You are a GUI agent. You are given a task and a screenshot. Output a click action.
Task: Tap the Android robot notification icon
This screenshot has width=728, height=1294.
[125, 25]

::::

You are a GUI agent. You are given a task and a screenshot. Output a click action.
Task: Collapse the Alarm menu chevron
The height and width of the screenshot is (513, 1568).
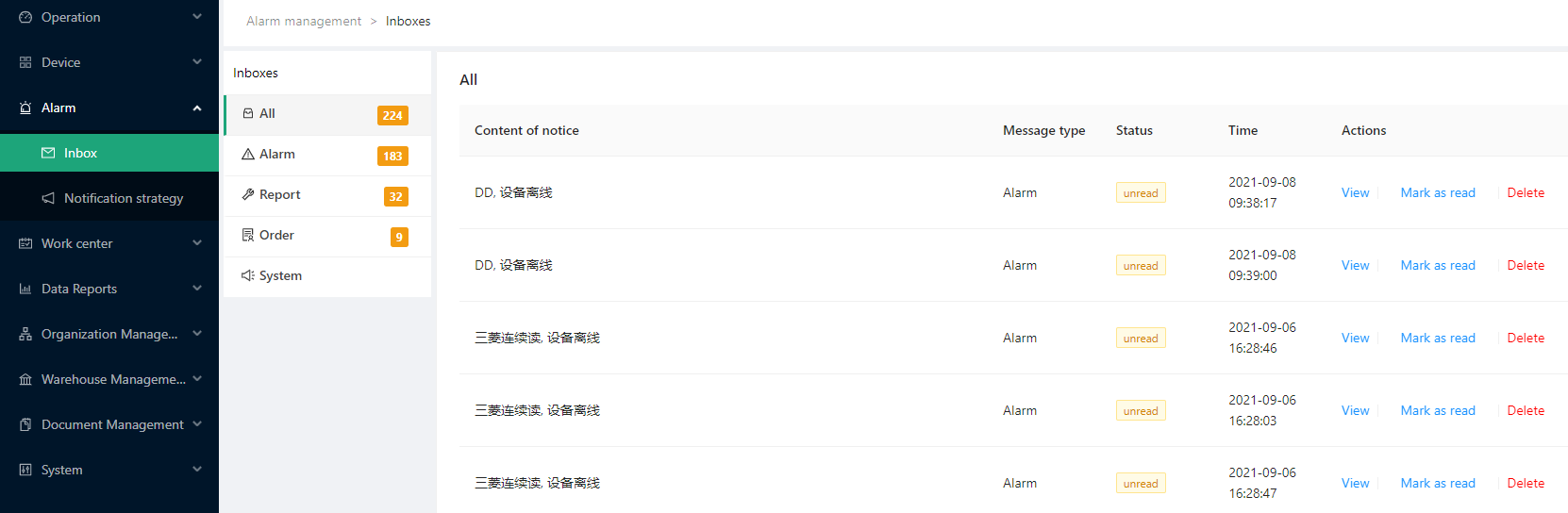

::::

▶ Prompt: Copy the records above exactly, beginning at the line that contains "Task: Collapse the Alarm menu chevron" and stopping after the line that contains "The height and".

▶ Answer box:
Task: Collapse the Alarm menu chevron
The height and width of the screenshot is (513, 1568).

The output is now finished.